AUTHOR=Howari Fares M. , Sharma Manish , Xavier Cijo M. , Nazzal Yousef , AlAydaroos Fatima 

TITLE=Chronological Analysis and Remote Sensing of Craters on the Surface of Mars

JOURNAL=Frontiers in Environmental Science

VOLUME=Volume 9 - 2021

YEAR=2021

URL=https://www.frontiersin.org/journals/environmental-science/articles/10.3389/fenvs.2021.605893

DOI=10.3389/fenvs.2021.605893

ISSN=2296-665X

ABSTRACT=In the present research, we had carried out the detailed chronological and compositional analysis along with the detailed spectral analysis of three unnamed craters on the surface of Mars.  Knowledge on chronology/age analysis and compositional analysis of Mars surface is essential for future manned and unmanned missions. The study area is near the landing site of previous landed missions, which could be used for future landing. The area is interesting to be studied because of having high elevation in north-eastern side and low elevation in southern side, consisting of three major geological boundaries i.e. hesperian, noachian and amazonian, which is been further subdivided into fourteen units.

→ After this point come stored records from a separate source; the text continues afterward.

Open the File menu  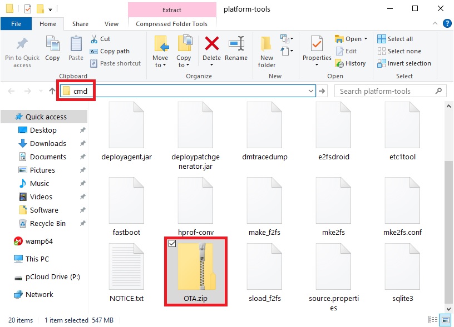16,24
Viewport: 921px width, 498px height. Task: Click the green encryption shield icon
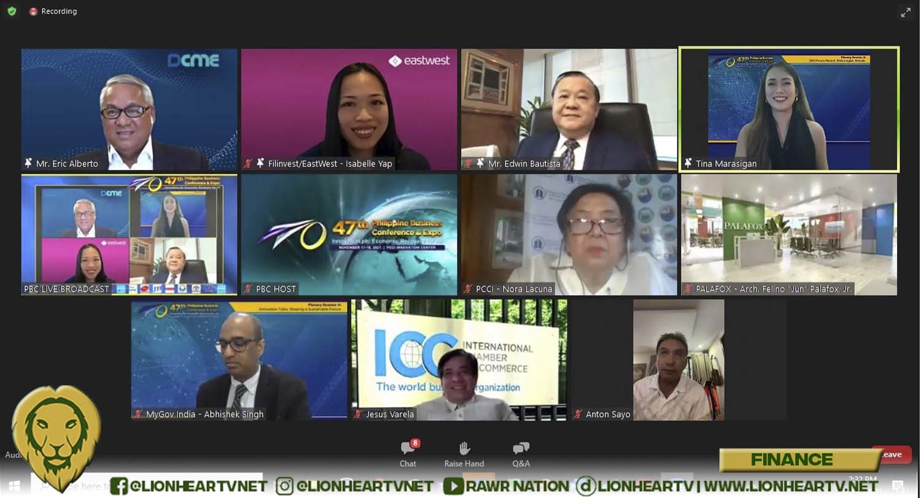12,11

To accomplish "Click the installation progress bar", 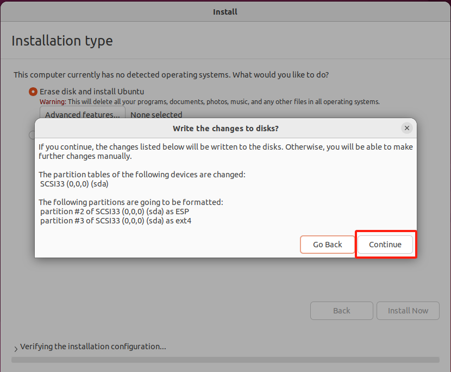I will [225, 359].
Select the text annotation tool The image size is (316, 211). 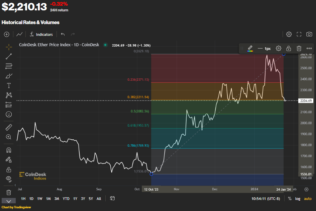pyautogui.click(x=9, y=85)
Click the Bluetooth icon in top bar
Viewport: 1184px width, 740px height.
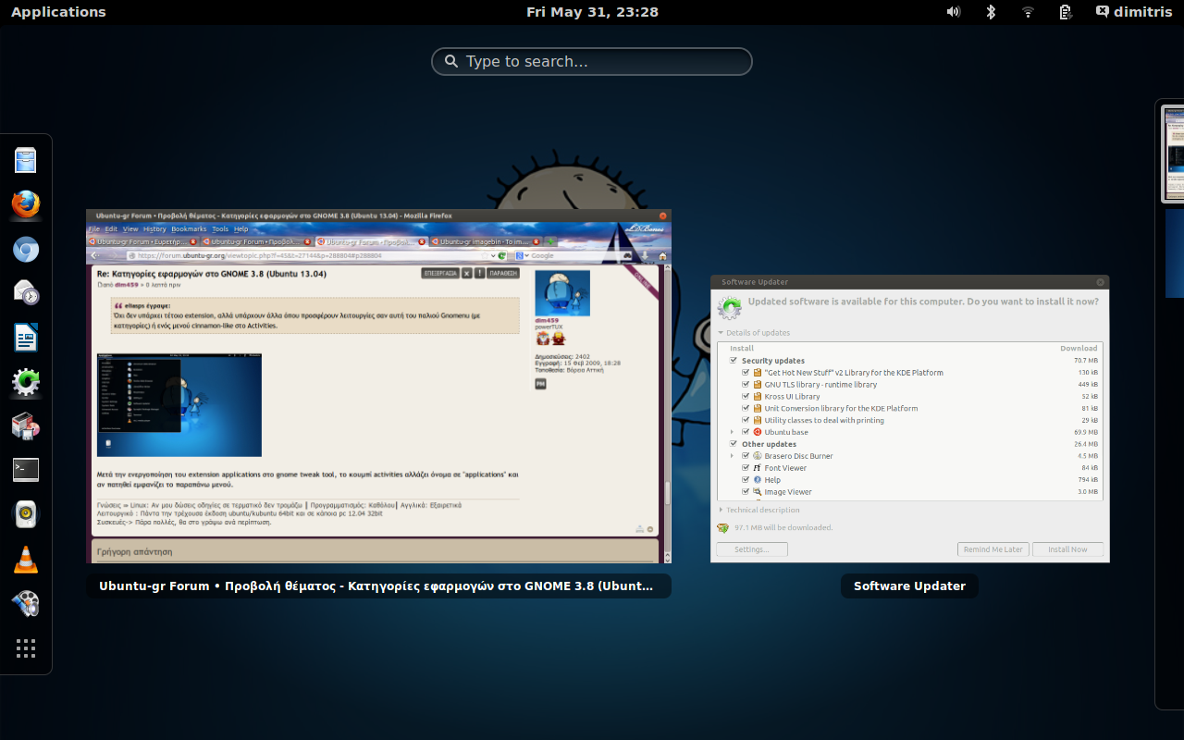991,12
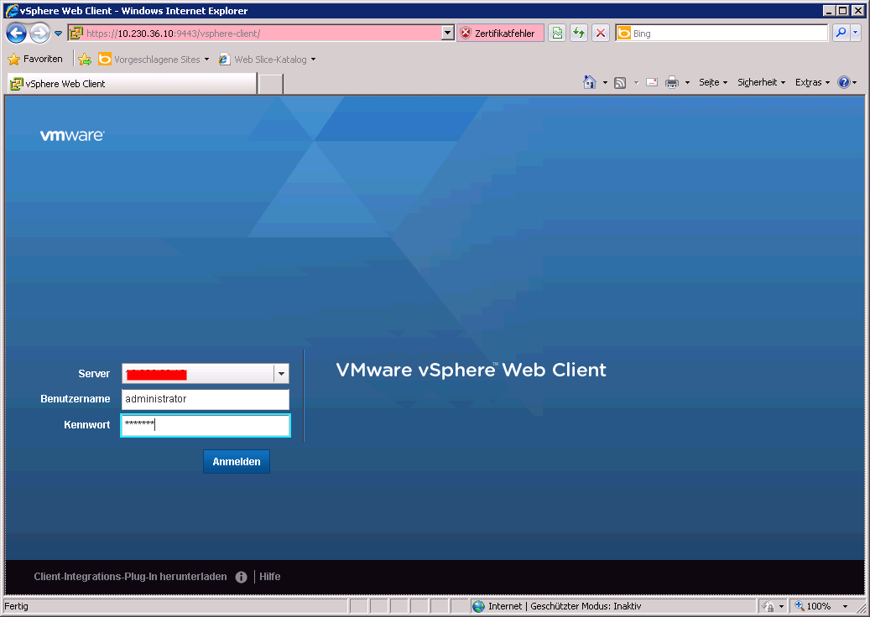Click the browser Back arrow button

[x=16, y=34]
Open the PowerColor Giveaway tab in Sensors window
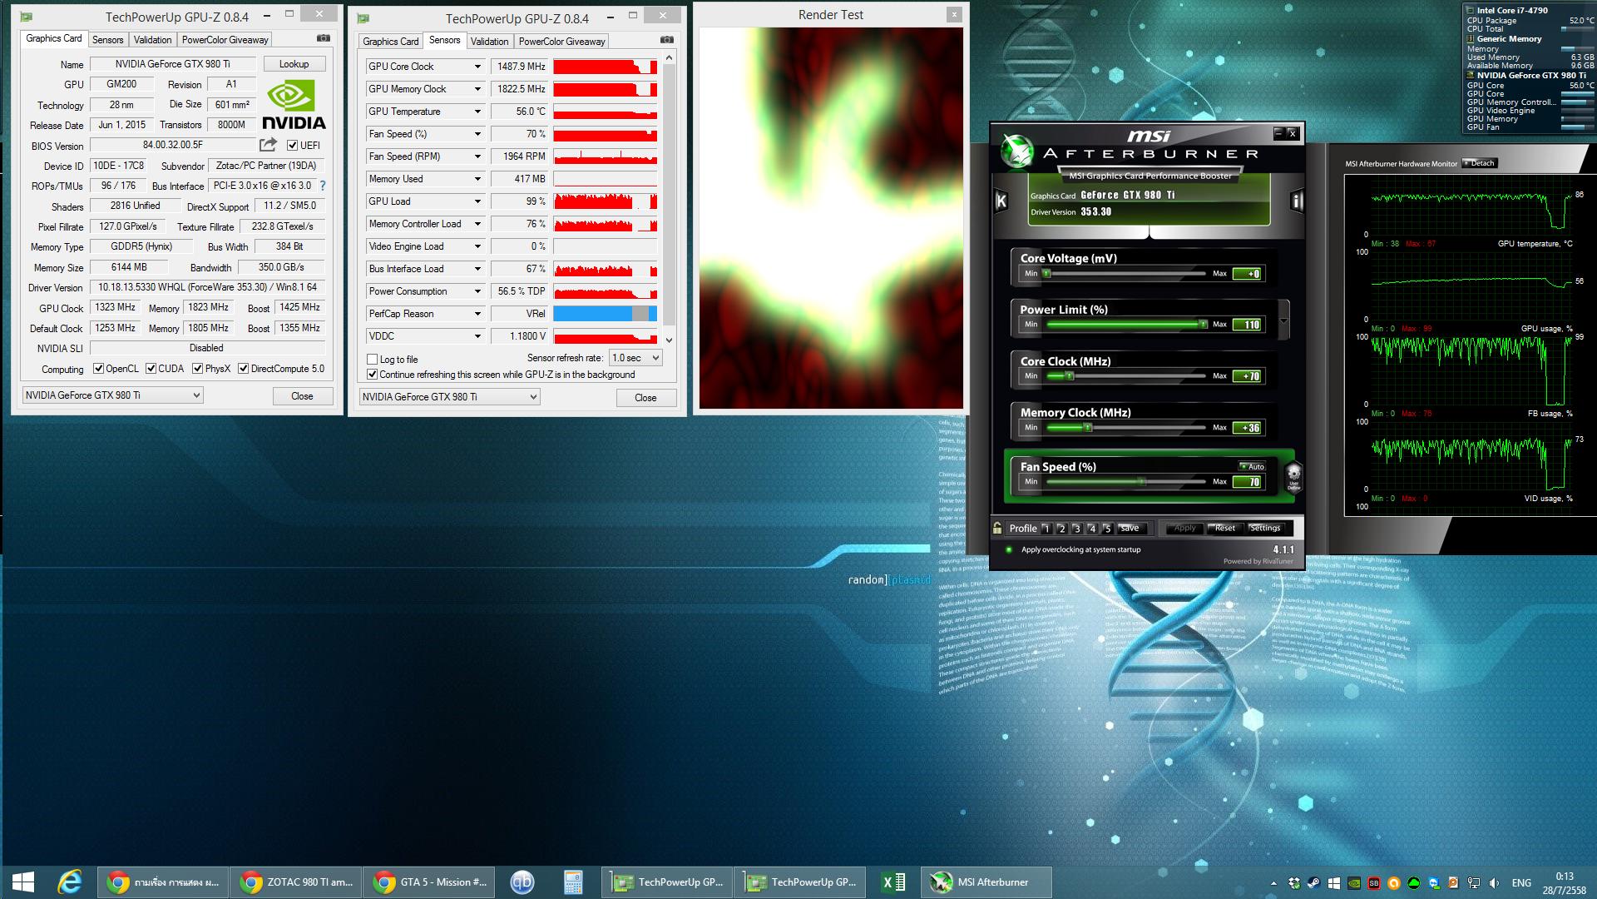Viewport: 1597px width, 899px height. tap(561, 42)
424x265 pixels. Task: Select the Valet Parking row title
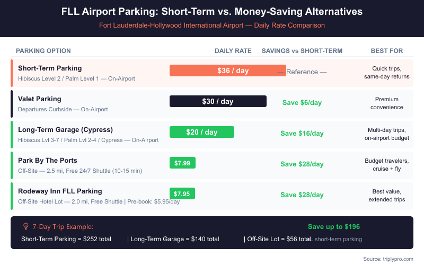click(40, 99)
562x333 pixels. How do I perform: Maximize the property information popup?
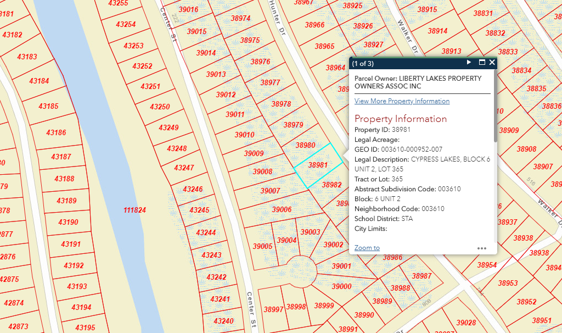click(x=482, y=63)
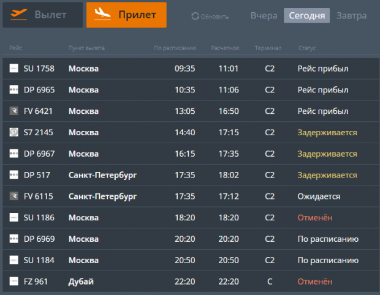Viewport: 380px width, 295px height.
Task: Click the По расписанию column header
Action: [x=175, y=47]
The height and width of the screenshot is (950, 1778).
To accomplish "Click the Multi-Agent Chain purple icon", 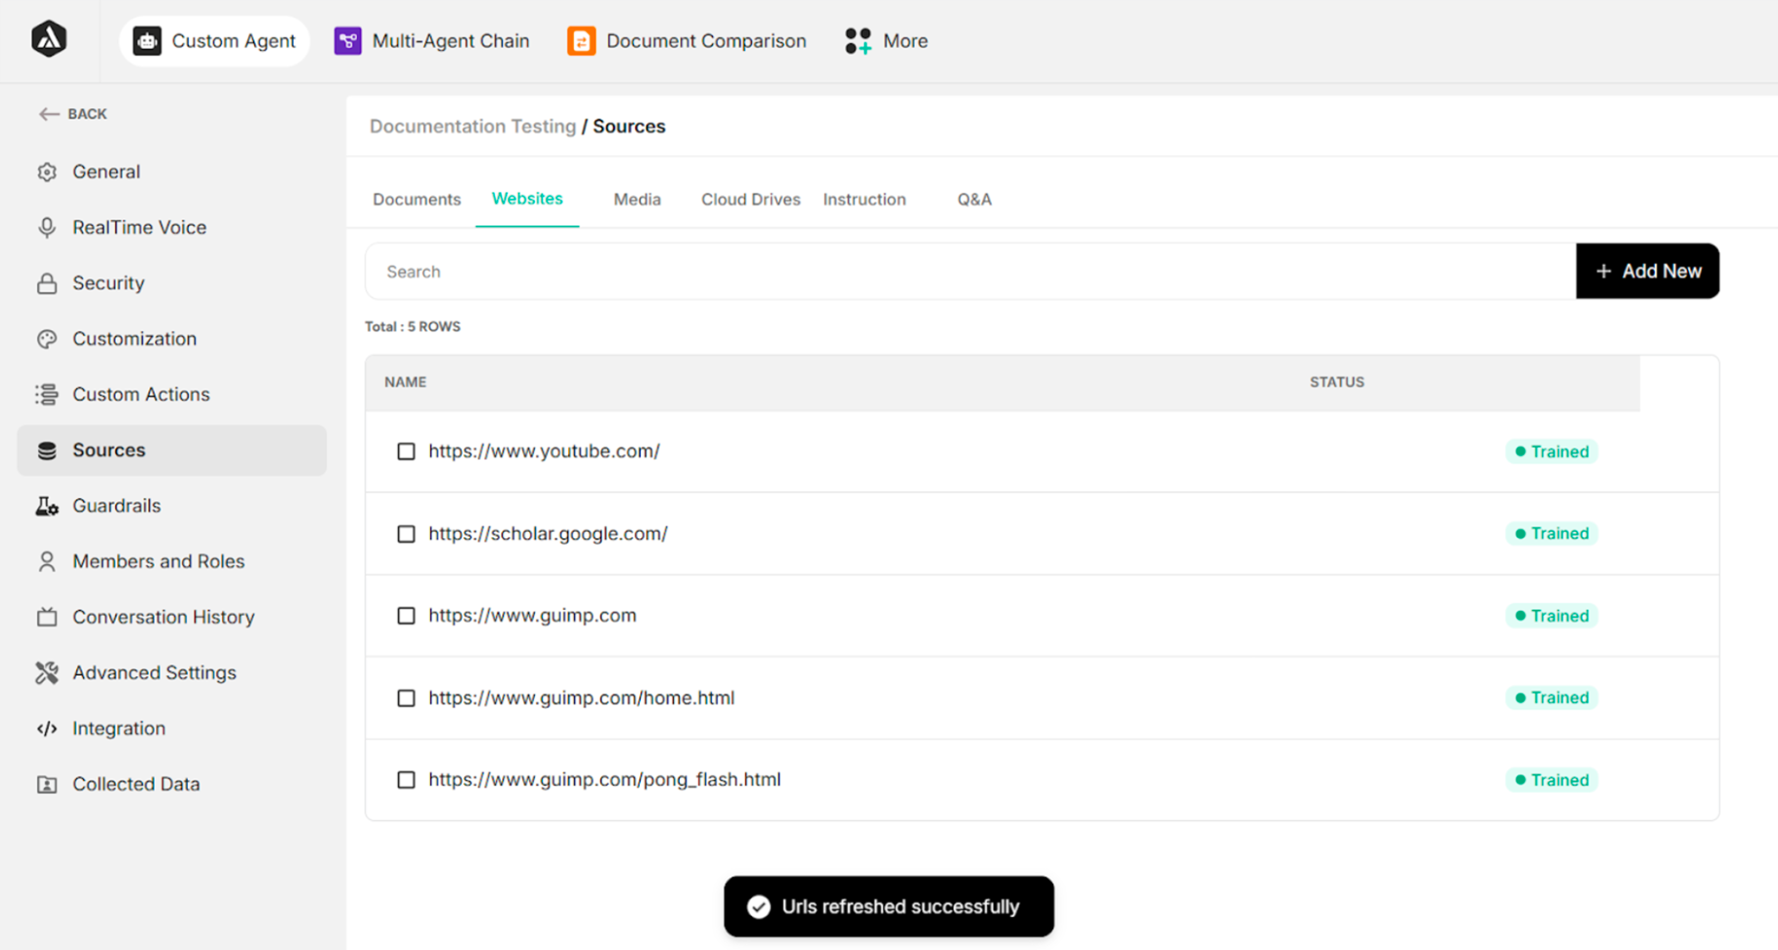I will coord(347,41).
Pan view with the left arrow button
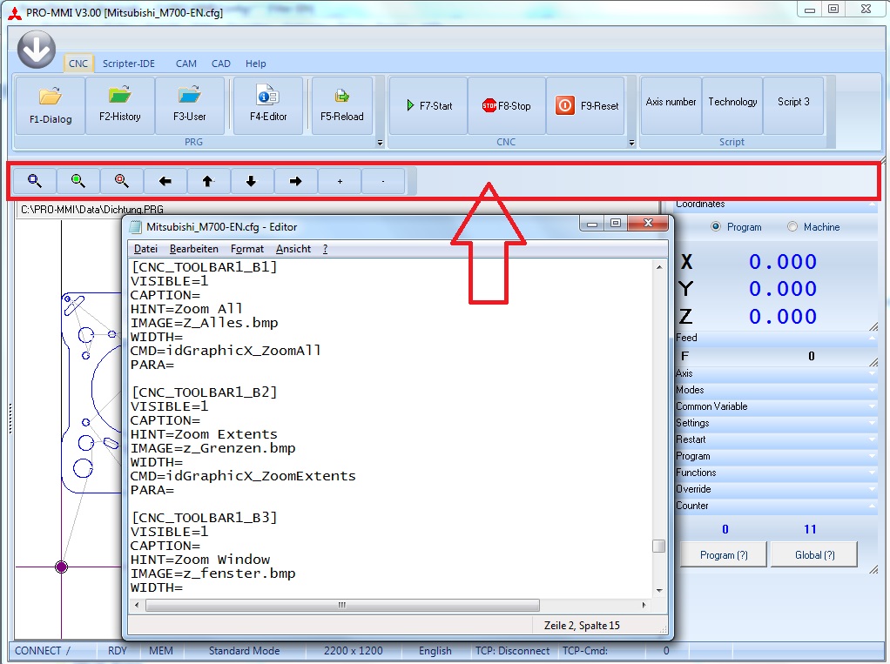The height and width of the screenshot is (664, 890). point(165,181)
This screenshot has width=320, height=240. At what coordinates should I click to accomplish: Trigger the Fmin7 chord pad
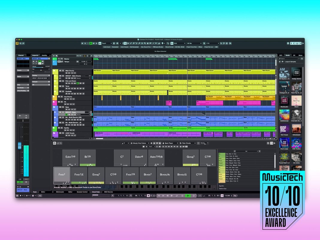click(x=62, y=175)
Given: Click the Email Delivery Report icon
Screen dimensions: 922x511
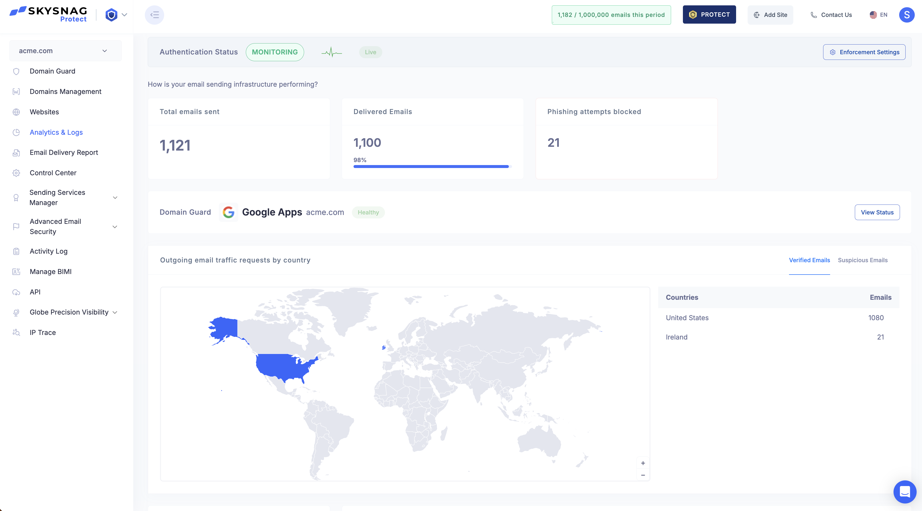Looking at the screenshot, I should (x=16, y=153).
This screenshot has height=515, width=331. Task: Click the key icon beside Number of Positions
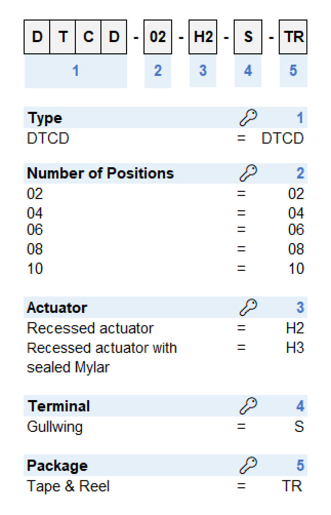point(248,173)
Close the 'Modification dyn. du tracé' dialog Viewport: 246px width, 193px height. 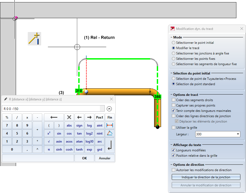coord(241,29)
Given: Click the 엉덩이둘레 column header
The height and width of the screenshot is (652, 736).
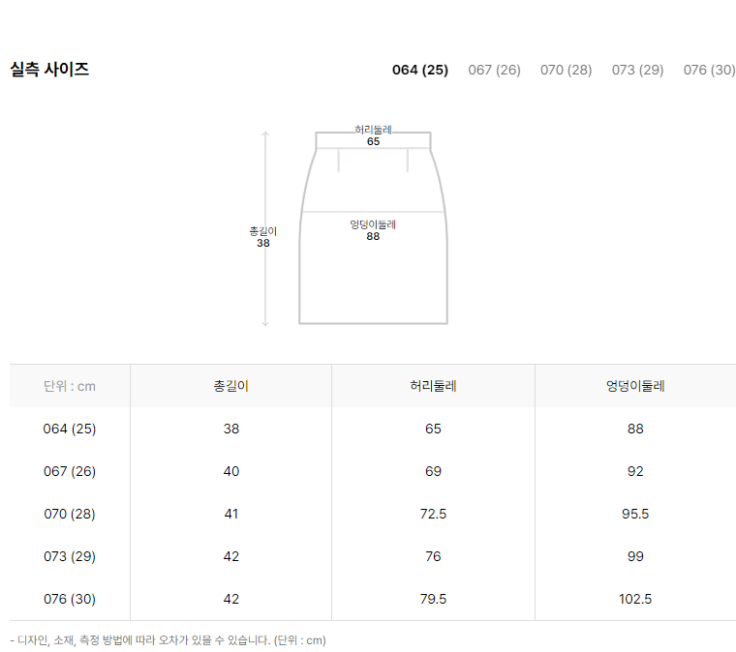Looking at the screenshot, I should (635, 386).
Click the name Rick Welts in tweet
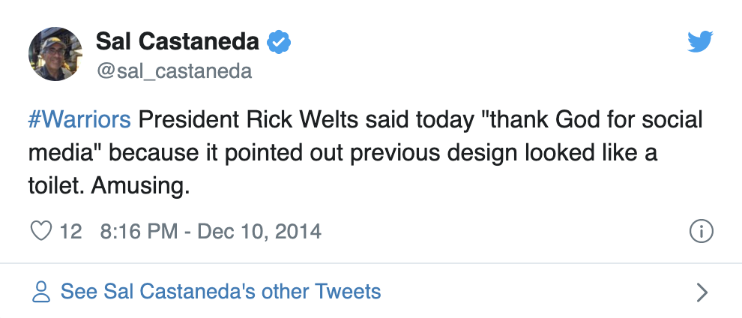Image resolution: width=742 pixels, height=318 pixels. pos(302,120)
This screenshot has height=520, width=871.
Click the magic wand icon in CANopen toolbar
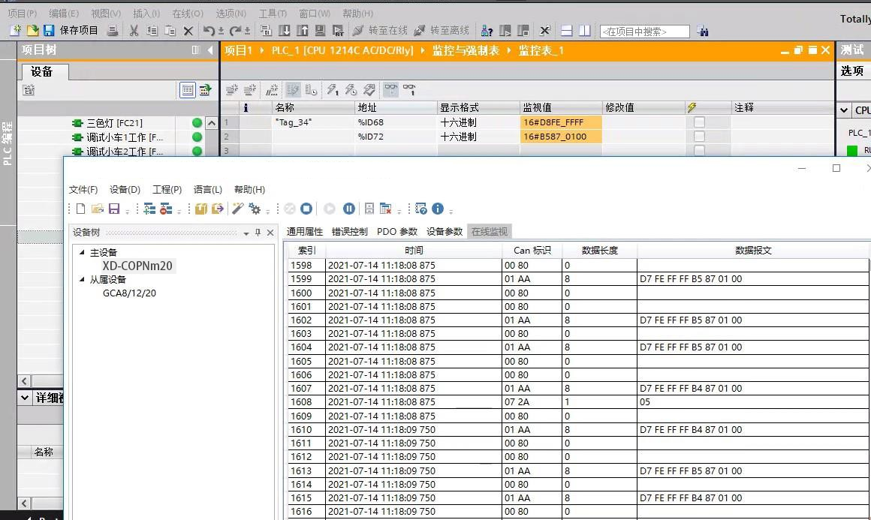pyautogui.click(x=238, y=209)
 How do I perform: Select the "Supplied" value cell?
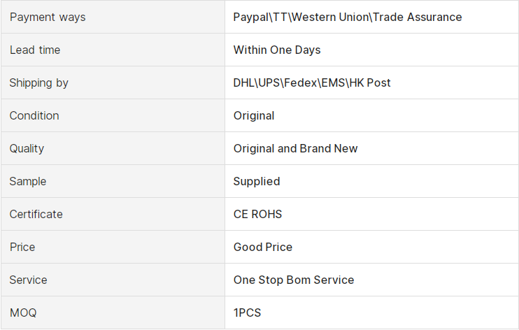pos(256,181)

Chronological investigations carried out using active machine learning approach and Craterstats 2.0 software, which revealed the age plot 3.09 ± 0.04 Ga for amazonian, 3.63 ± 0.0 Ga for hesperian and 3.73 ± 0.0 Ga for noachian geological unit stating N(1) craters density corresponds to early amazonian, early hesperian and late noachian/early hesperian period according to the established crater density boundaries respectively. Compact Reconnaissance Imaging Spectrometer for Mars (CRISM) derived browse-products is used for compositional study and surface characteristics of Mars. Spectral investigation of unnamed crater belongs to amazonian period, shown to be majorly composed of oxides as primary mineral, indicating the spectra of hematite, bohmite and akaganeite. Hesperian unit unnamed crater shown the signature of monohydrated sulphates, melilite, Illite and kaolinite minerals in the region. For the unnamed crater 3, which belong to noachian period have diagnostic absorptions of clay minerals in their extracted spectra, indicating the sign of long-term water-rock interactions in the period. Derived chronology results and compositional study of craters help to better understand the geological formation units of Mars surface.